It used to be that you would do a search on a relevant subject and get blog posts, forums posts, and maybe a couple of relevant companies offering the product or service. (And if you wanted more information on said company you could give them a call and actually talk to a real person about said service) You could even trust amazon and yelp reviews. Now searches have been completely taken over by Forbes top 10 lists, random affiliate link click through aggregators that copy and paste each others work, review factories that will kill your competitors and boost your product stars, ect.... It seems like the internet has gotten soooo much harder to use, just because you have to wade through all the bullshit. It's no wonder people switch to reddit and lemmy style sites, in a way it mirrors a little what kind of information you used to be able to garner from the internet in it's early days. What do people do these days to find genuine information about products or services?

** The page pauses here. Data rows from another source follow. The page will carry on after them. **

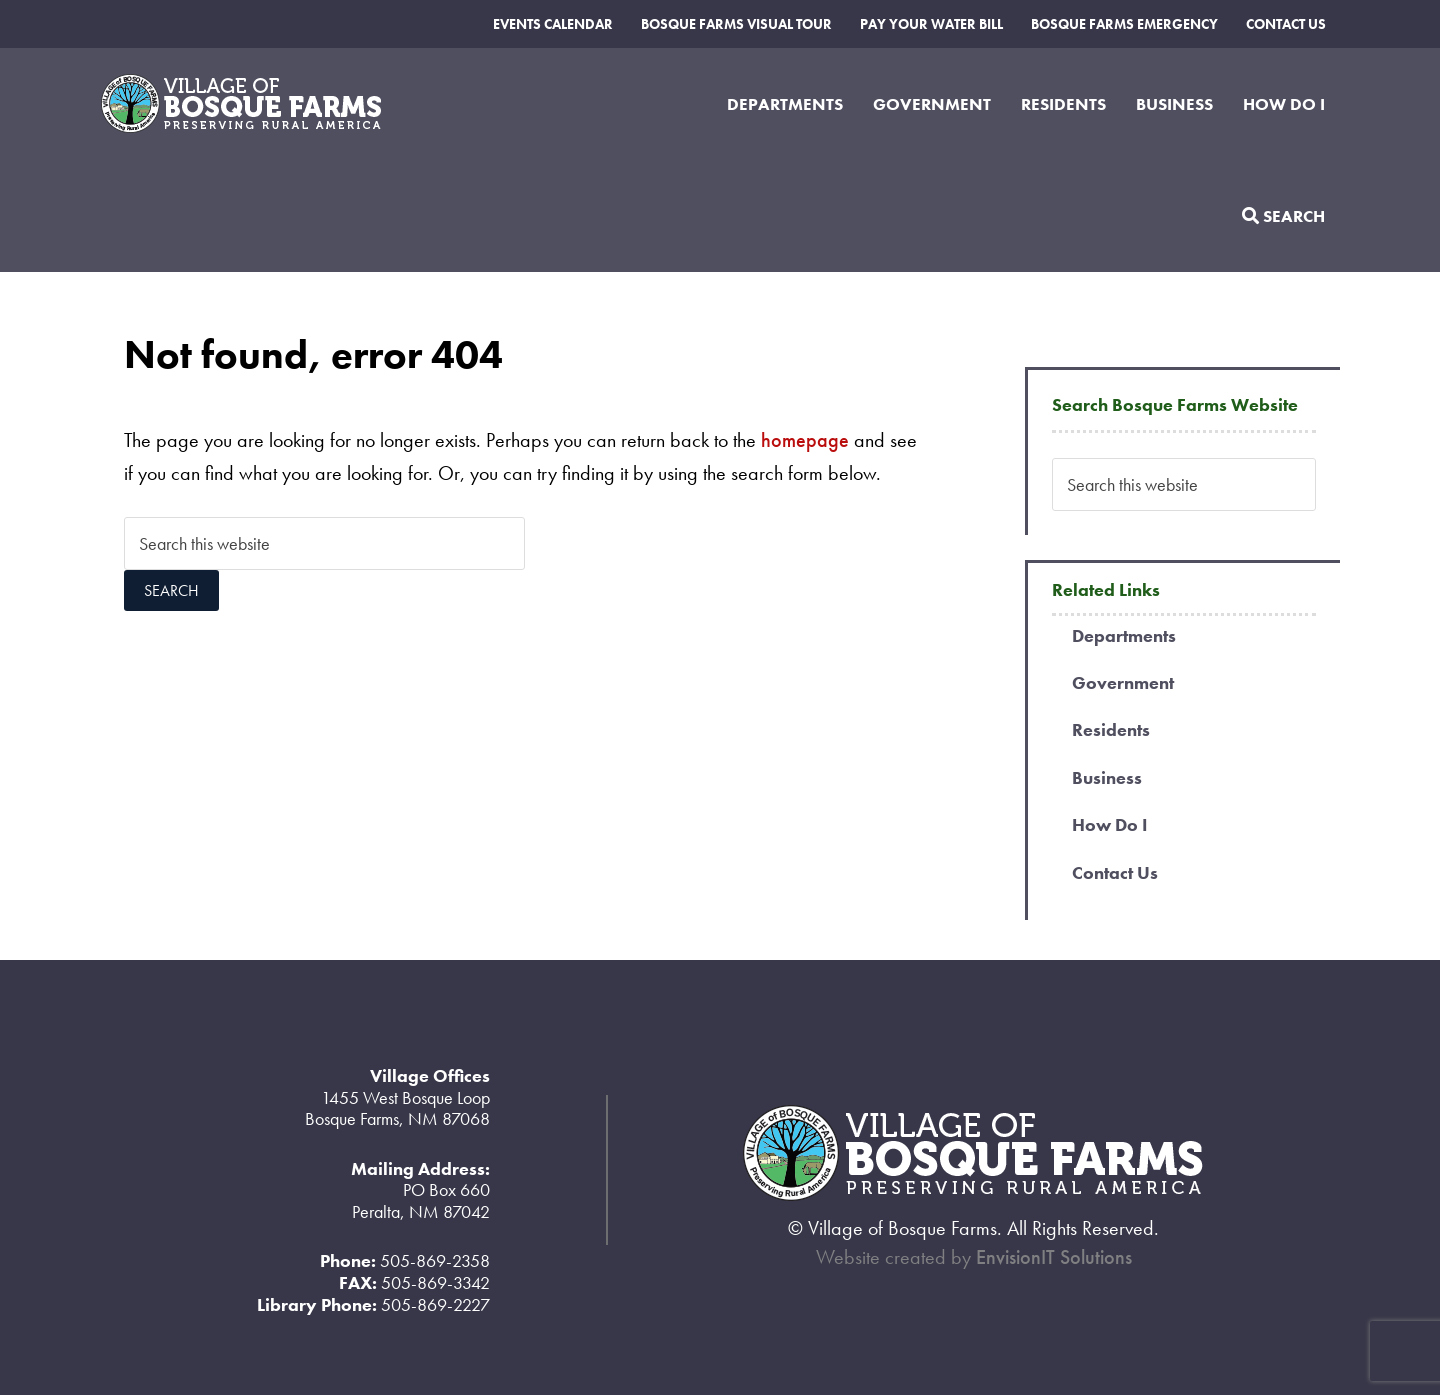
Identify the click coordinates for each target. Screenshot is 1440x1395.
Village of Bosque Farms (266, 104)
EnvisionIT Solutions (1054, 1257)
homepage (805, 440)
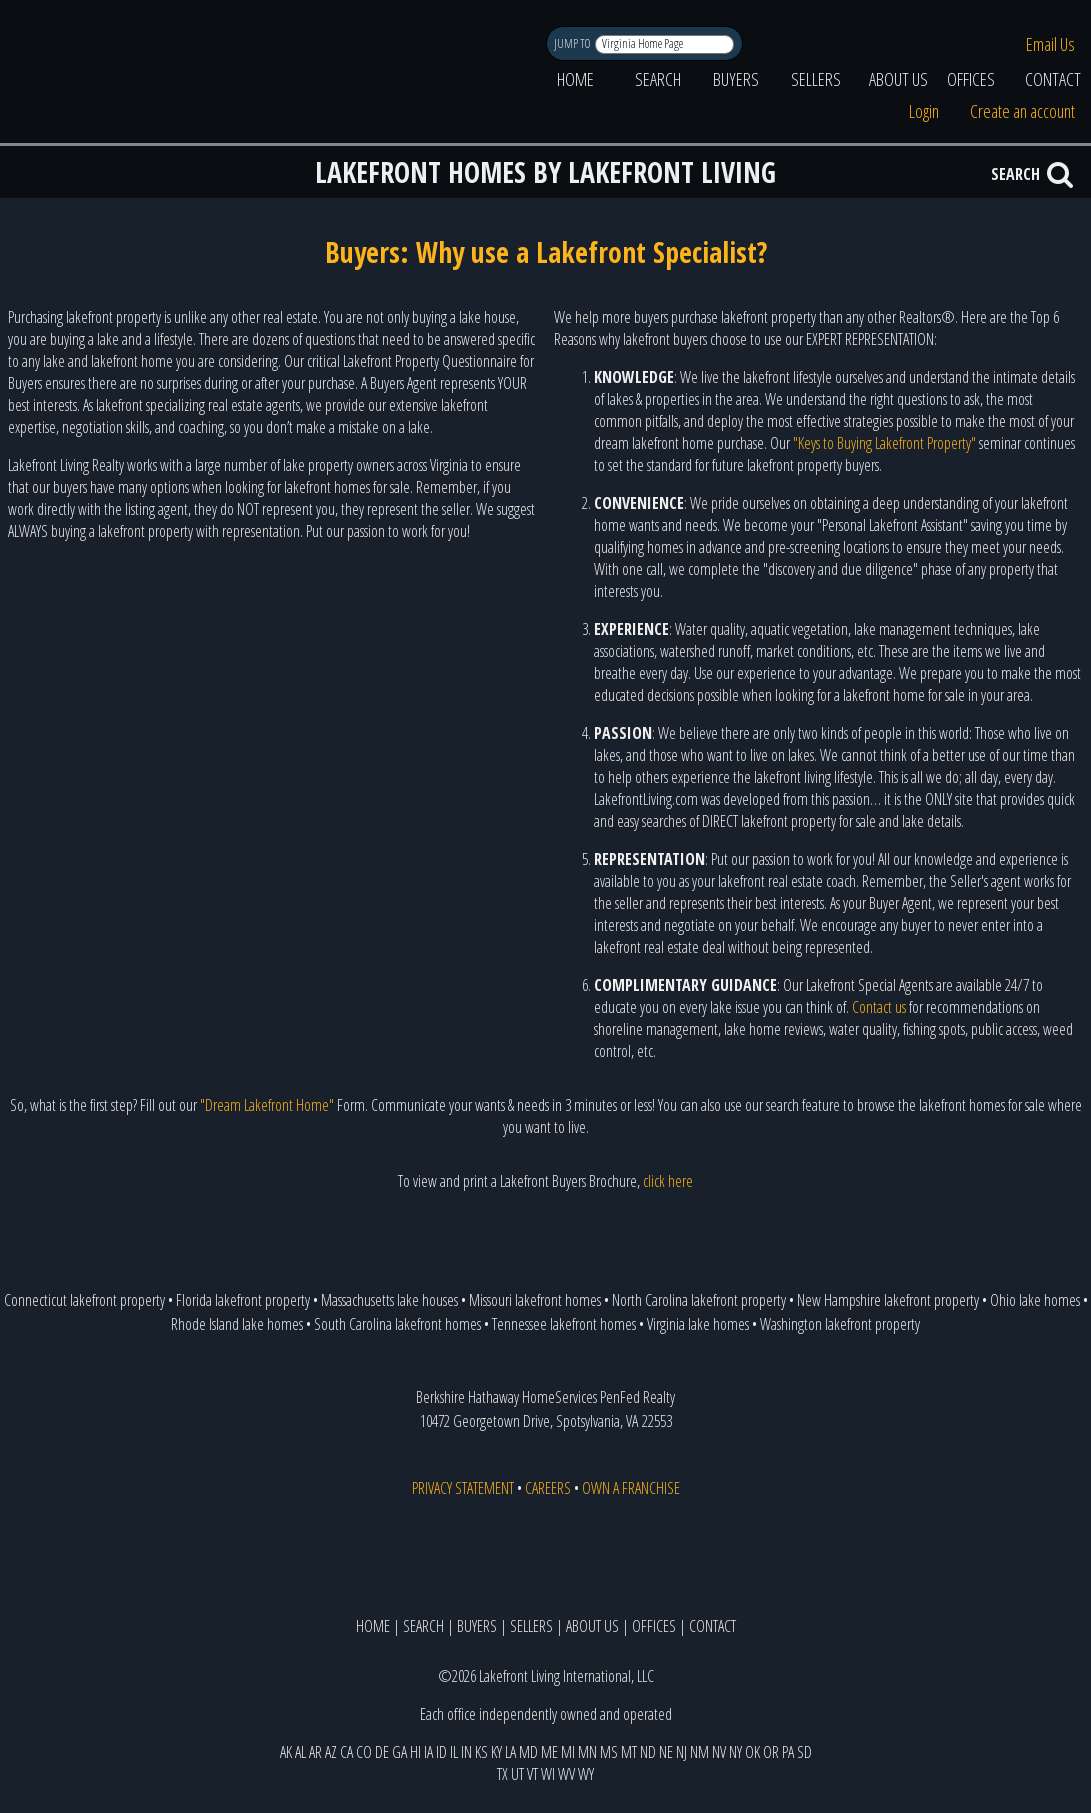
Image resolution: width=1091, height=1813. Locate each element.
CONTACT (712, 1626)
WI (548, 1774)
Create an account (1022, 111)
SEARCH (658, 79)
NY (735, 1752)
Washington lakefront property (840, 1324)
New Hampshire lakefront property (888, 1300)
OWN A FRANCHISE (631, 1488)
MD (528, 1752)
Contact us (879, 1007)
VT (532, 1774)
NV (719, 1752)
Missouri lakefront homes (535, 1300)
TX (502, 1774)
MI (568, 1752)
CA (346, 1752)
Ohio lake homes (1035, 1300)
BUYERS (736, 79)
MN (587, 1752)
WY (586, 1774)
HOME (575, 79)
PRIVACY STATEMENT (463, 1488)
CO (364, 1752)
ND (648, 1752)
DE (382, 1752)
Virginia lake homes (698, 1324)
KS (481, 1752)
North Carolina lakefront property (699, 1300)
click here (668, 1181)
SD (804, 1752)
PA (788, 1752)
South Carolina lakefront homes (397, 1324)
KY (496, 1752)
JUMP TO (573, 43)
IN (466, 1752)
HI (415, 1752)
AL (300, 1752)
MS (609, 1752)
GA (399, 1752)
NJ (681, 1752)
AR (315, 1752)
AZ (331, 1752)
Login (924, 111)
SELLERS (816, 79)
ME (549, 1752)
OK (752, 1752)
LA (510, 1752)
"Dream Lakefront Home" (267, 1105)
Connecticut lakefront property (84, 1300)
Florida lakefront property (243, 1300)
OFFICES (971, 79)
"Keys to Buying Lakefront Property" (884, 443)
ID (441, 1752)
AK (286, 1752)
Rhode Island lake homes (237, 1324)
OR (771, 1752)
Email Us (1050, 44)
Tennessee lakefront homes (564, 1324)
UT (517, 1774)
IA (428, 1752)
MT (629, 1752)
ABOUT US (898, 79)
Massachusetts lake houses (389, 1300)
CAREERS (548, 1488)
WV (566, 1774)
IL (454, 1752)
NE (666, 1752)
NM (699, 1752)
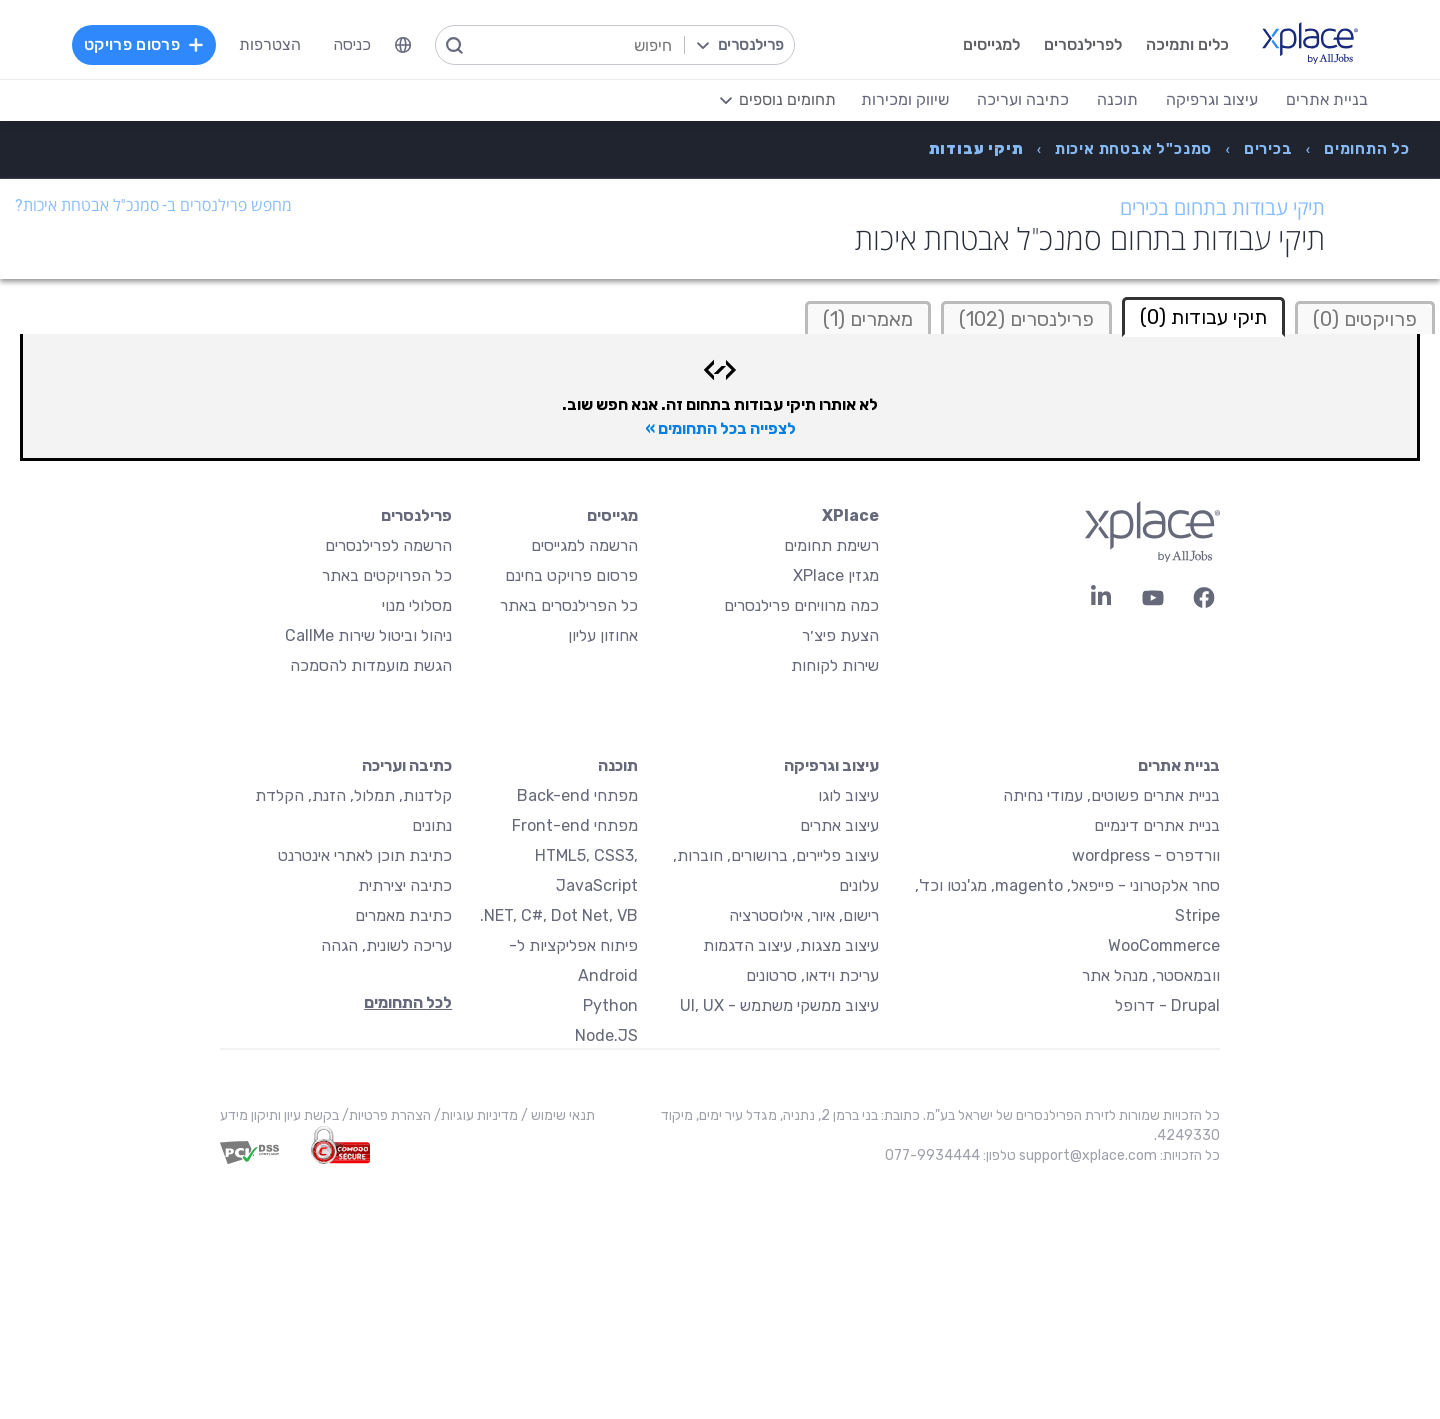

There just needs to be actually human eyes on this kind of shit. Especially if it's a subscription service like dude was saying. Algorithms will get gamed. Everything will get gamed. But a gamer can spot another gaming faster than anything I know of. You need a bullshitter to call ballshit on any and every letter-not-the-spirit of the rule, bad faith motherfucker out there. Ban hammer vigilance almost always wins out, and besides a person's data can be cross referenced to pings in cell towers. A crafty bot (maybe not entirely leeeeegal) can auto block from IPs around marked IMEIs, so wherever bitchass goes, if he's got his phone, no go.
And if you wanted too, by the time they got wise and got a new number, you'd already know their habits and have deduced the number switch anyway. People are amazingly, and frighteningly easy to identify by just a few repeated locations in a week.